De courtes fables en prose, amenant, à l'instar du bon Jean de la Fontaine,  une morale incontournable....

2. "On sera les Champions... peut-être demain..."

(où la mystique la plus ésotérique rejoint les contingences d'un sport populaire…)

Dans ce petit village provincial, rien ne semblait devoir troubler la quiétude ronronnante d'une vie bien sage. 

Depuis des semaines pourtant, la rumeur devenait insistante. Des bigotes racontaient d'étranges apparitions d'une forme vaguement humaine rodant aux abords de l'église. Certaines prétendaient avoir vu ce personnage irréel sortir de l'église, d'autres à l'intérieur même de l'édifice. Leurs concitoyens saluaient ces récits vagues et décousus d'un haussement d'épaules, en marmonnant parfois: "Vieilles gâteuses...".

Puis, le bedeau s'en mêla. Sa fonction impliquant sa présence quasi permanente sur les lieux, il avait lui aussi vu une silhouette dans la pénombre. Là encore, la plupart écartèrent ce témoignage, l'expliquant par les limites intellectuelles supposées du dit bedeau. La coutume étant souvent de confier cette charge à l'idiot du village, on en conclut un peu vite que tout bedeau est idiot, quelles que soient ses qualités.

Bientôt, au fur et à mesure, les témoignages s'accumulaient, provenant de sources de plus en plus dignes de foi. A la sortie d'un des offices dominicaux, plusieurs dizaines de personnes affirmèrent avoir vu quelque chose ou quelqu'un. Parmi eux, l'instituteur, puis le boulanger, tous deux censés avoir les pieds sur terre, confirmèrent . Les plus réticents commencèrent alors à être ébranlés.

Lorsque le maire lui-même jura avoir vu cette silhouette humaine dans le coin gauche de l'abside, sous la voûte abritant la statue de la Vierge, plus personne ne douta; d'autant que, peu de temps après, l'apparition maintes fois entrevue se révéla enfin.

Un dimanche, la messe réunissant la plupart des habitants avant l'apéro se terminait. Profitant d'un silence concédé par le curé, une voix s'éleva du coin de la nef où certains avaient déjà vu quelque chose. En écarquillant les yeux, les fidèles discernèrent peu à peu la silhouette, presque familière, tant les récits des uns et des autres avaient fini par donner une réalité à ce qui n'était peut-être qu'une hallucination.

"Pêcheurs incrédules, regardez-moi: je suis Melchior... le Mage immortel, qui, avec mes amis Gaspard et Balthazar, eût le privilège unique de vénérer Jésus après sa naissance. J'ai traversé les âges, et me voici…"

A ces mots, l'assistance, composée dans sa majorité de croyants à la pratique de moins en moins assidue, réagit par quelques murmures émergeant d'un silence pesant, où la crainte se mêlait à l'ébahissement.

"Vous découvrirez peu à peu", reprit le Mage, "les pouvoirs divins que Notre-Seigneur m'a conférés.
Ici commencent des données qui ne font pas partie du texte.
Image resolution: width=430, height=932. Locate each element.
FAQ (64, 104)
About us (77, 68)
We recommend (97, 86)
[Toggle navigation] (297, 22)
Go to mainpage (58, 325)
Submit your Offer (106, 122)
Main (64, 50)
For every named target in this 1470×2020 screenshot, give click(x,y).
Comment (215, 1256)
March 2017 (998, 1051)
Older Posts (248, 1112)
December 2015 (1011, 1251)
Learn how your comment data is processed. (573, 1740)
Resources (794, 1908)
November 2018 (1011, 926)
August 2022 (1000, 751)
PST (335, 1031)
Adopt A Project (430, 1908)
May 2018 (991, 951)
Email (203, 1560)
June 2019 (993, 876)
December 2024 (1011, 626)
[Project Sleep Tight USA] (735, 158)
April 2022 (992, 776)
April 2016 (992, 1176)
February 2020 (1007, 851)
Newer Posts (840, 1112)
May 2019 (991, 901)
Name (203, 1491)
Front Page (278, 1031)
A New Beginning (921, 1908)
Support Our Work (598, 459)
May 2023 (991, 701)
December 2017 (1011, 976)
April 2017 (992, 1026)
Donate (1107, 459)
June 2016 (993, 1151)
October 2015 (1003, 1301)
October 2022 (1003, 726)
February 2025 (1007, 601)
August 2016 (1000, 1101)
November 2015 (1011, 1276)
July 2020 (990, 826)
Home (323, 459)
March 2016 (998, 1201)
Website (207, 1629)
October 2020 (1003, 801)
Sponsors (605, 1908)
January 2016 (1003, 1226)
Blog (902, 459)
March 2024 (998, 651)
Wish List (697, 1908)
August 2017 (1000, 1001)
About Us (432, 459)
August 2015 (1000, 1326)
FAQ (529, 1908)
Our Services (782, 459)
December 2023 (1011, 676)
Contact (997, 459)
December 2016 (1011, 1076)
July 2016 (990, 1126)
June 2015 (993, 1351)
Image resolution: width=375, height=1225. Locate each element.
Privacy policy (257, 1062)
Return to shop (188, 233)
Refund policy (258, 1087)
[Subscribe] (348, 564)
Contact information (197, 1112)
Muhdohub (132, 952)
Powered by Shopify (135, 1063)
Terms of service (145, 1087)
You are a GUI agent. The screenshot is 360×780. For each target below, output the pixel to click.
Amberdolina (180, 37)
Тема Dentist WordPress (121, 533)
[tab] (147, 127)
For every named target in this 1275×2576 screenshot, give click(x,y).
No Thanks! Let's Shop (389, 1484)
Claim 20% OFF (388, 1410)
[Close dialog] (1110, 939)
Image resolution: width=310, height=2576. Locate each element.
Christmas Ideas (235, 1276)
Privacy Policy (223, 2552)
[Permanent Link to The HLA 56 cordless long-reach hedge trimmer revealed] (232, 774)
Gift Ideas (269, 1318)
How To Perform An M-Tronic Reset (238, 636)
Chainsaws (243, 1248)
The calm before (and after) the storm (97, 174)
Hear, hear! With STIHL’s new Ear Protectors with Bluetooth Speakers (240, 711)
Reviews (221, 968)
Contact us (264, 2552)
Je vous visiterai périodiquement sous cette Voûte de l'église, que j'ai choisie pour que vous me vénériez. Déposez-y vos offrandes: Dieu vous le rendra au centuple".

Après quelques jours de stupeur superstitieuse,  les activités reprirent comme si de rien n'était... Ou presque, car, de temps à autre, il leur arrivait d'apercevoir ici ou là la silhouette du Mage. Ce dernier quittait de plus en plus souvent la Voûte, où il semblait apparaître et disparaître à volonté, pour aller et venir à sa guise.

Sa présence devenait presque familière. Aussi, après plusieurs semaines sans que personne n'ait vu le Mage, la perplexité gagnait la population. Un dimanche pourtant, il réapparut et annonça: "Je souhaite explorer les alentours du bois voisin, mais pour cela, il faut traverser un étang marécageux. Mettez à ma disposition une chaise à porteur et quatre hommes pour me transporter d'ici au lieu que j'indiquerai. Ce sera un signe de votre vénération, et je pourrai ainsi aller dans ce bois sacré sans me mouiller ou me salir dans votre étang".

Et c'est ainsi que, régulièrement, il était possible d'apercevoir, au coucher du soleil se reflétant sur les eaux mauves de l'étang, un étrange équipage allant et venant, sans que personne ne s'étonnât plus.

Conclusion…

 

 

"Le Mage de voûte erre porté à cause du mauve étang".